Enviada em 14/09/2020

A Constituição Brasileira de 1988, documento jurídico mais importante do país, garante respeito a diversidade linguística e cultural. No entanto, tal prerrogativa não tem se cumprido, e a intolerância tem sido recorrente no tecido social. Sob essa ótica, a inoperância escolar no ensino, bem como o estereótipo formado de que a norma culta empodera o indivíduo, são fatores preponderantes para o desequilíbrio social.

Em primeira instância, é fundamental ressaltar a importância da escola no ensino das diversas variantes linguísticas. Consoante o Instituto Brasileiro de Geografia e Estatística, o Brasil tem mais de 200 línguas, sendo Libras a segunda oficial. Percebe-se, nesse viés, a pluralidade existente no país, concomitantemente, a educação continua restrita a gramática normativa, sendo essa de sumo valor, mas não mais que as outras. Dessa forma, surge o preconceito com quem fala diferente do modo padrão ensinado, por conseguinte, a sociedade torna-se intolerante e as divergências não são mais meios de atração e troca de valores, mas de repulsão e prejulgamento.

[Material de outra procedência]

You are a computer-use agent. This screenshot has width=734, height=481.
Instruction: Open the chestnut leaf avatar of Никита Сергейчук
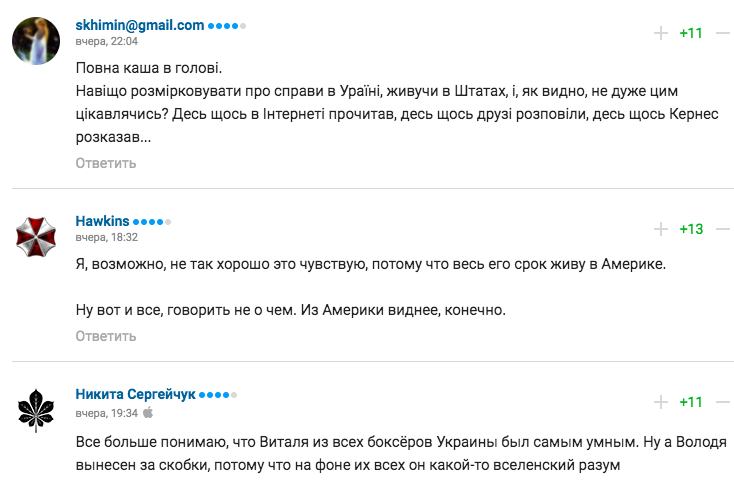pos(36,410)
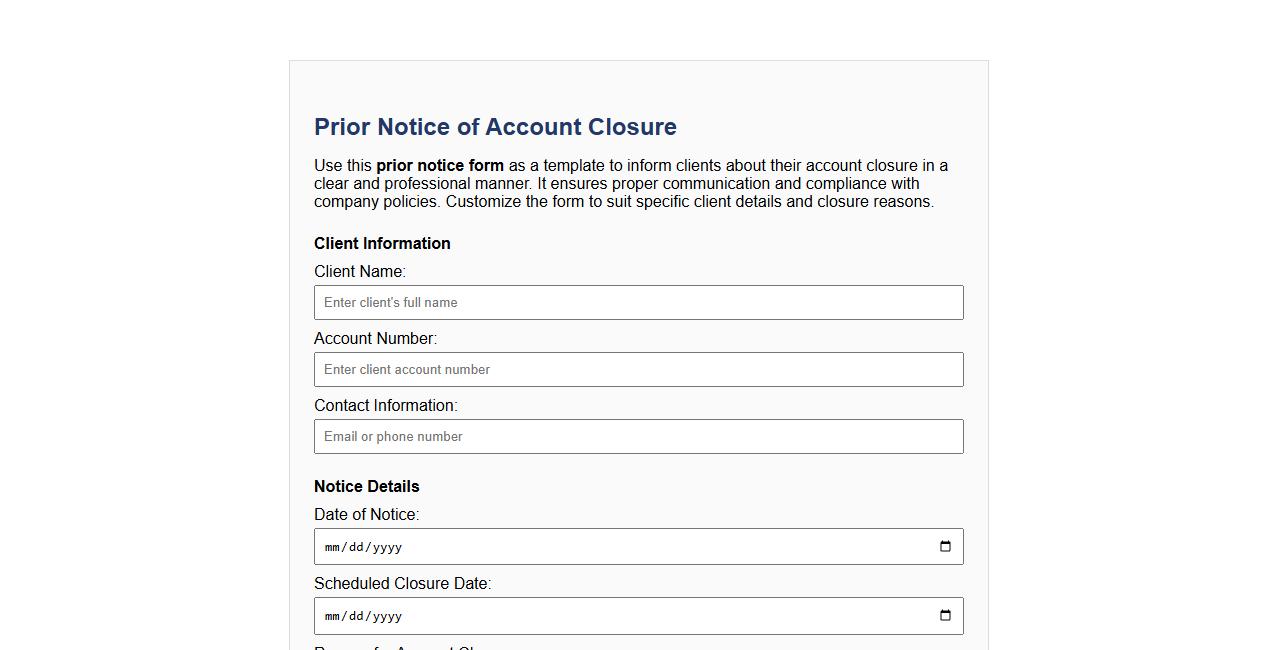Click the mm/dd/yyyy text in Date of Notice
The width and height of the screenshot is (1278, 650).
tap(362, 546)
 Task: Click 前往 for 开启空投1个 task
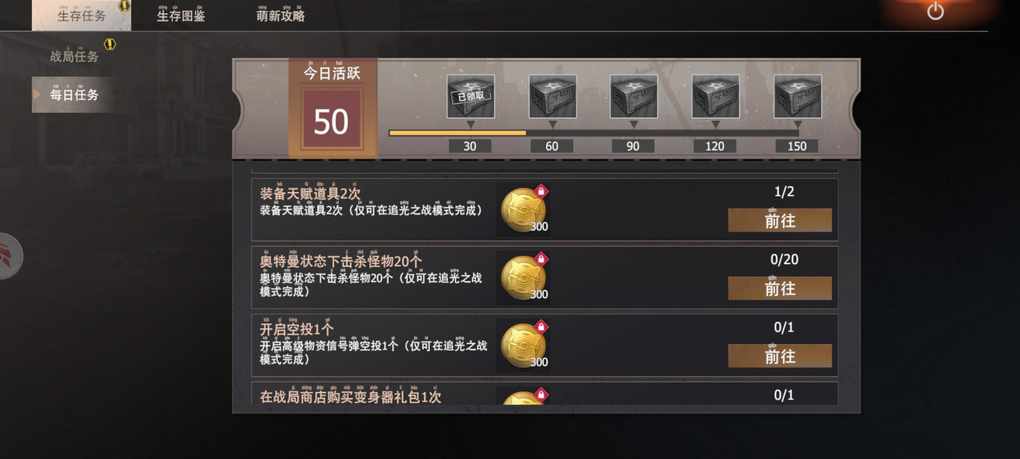[x=779, y=356]
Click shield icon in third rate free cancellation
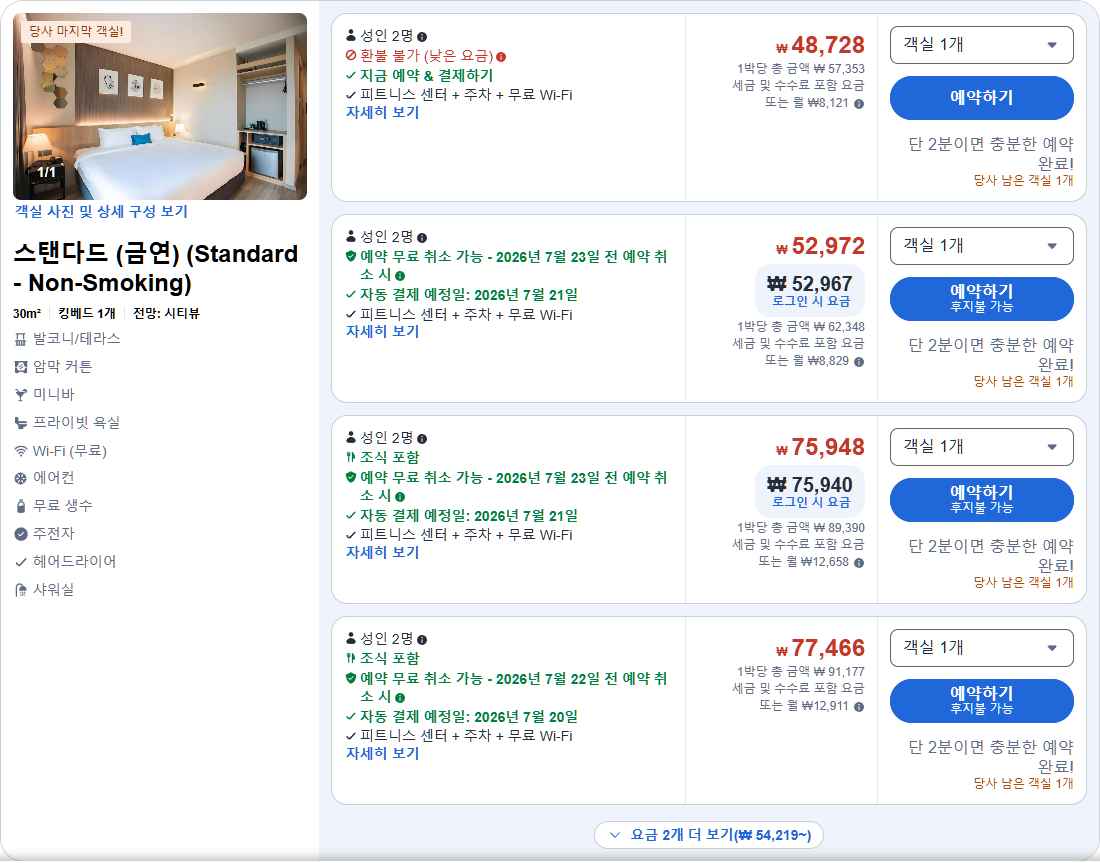Screen dimensions: 1100x863 [x=351, y=477]
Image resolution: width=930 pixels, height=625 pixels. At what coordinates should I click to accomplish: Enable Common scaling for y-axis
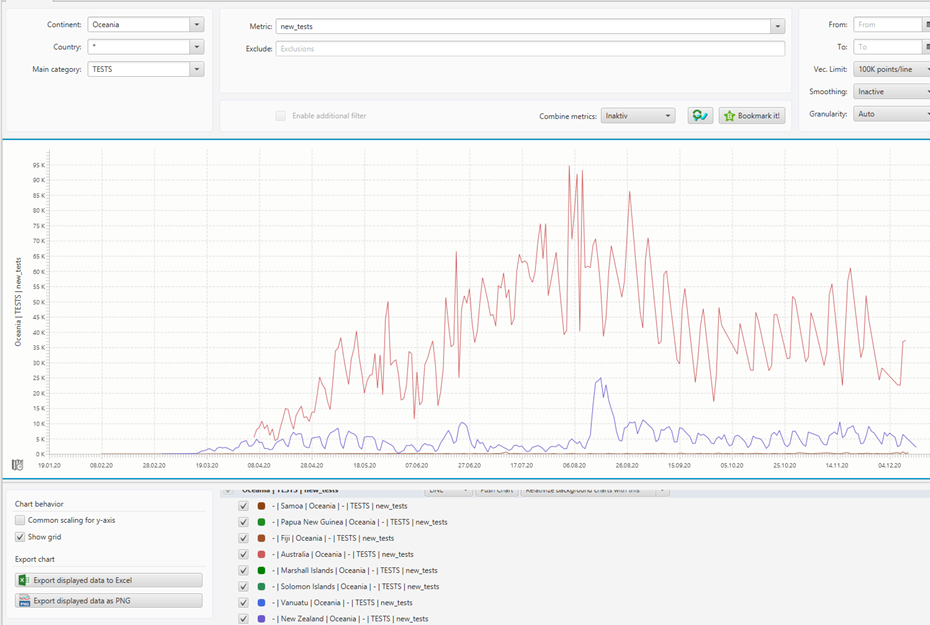tap(21, 520)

Além do mais, convém relacionar ainda a visão distorcida do grupo civil em rotular as pessoas pela forma com que se comunica. Segundo o professor Marcos Bagno, em sua obra “Preconceito linguístico: o que é, como se faz”, é inadmissível haver discriminação em meio a tanta diversidade, e os rótulos nunca serão vistos com bons olhos. Seguindo essa linha de raciocínio, é notória que existe a formação de grupos sociais de acordo o uso dos dialetos, sendo imposto culturalmente pela comunidade que todo intelectual deva usar uma linguagem formal. Porém, é um equívoco definir parâmetros em tamanha variedade.

Infere-se, portanto, que medidas precisam ser tomadas para resolver esses impasses, e cumprir com as garantias previstas pela Carta Magna. Em vista disso, cabe ao Ministério da Educação inserir disciplinas curriculares que visam ensinar não só a forma culta, mas as inúmeras variantes, inclusive a segunda oficial, libras; com o objetivo os alunos aprenderem sobre as diferenças e a união de valores, sendo cada forma de comunicar uma experiência, e não um motivo para o preconceito. Ademais, o mesmo órgão deve fornecer palestras dada por linguistas, abertas ao público, a fim de tratar sobre a pluralidade e a importância em respeitar e procurar entender a cultura do outro. Assim, a geração futura não terá os mesmos problemas que a atual, e o equilíbrio social será uma realidade.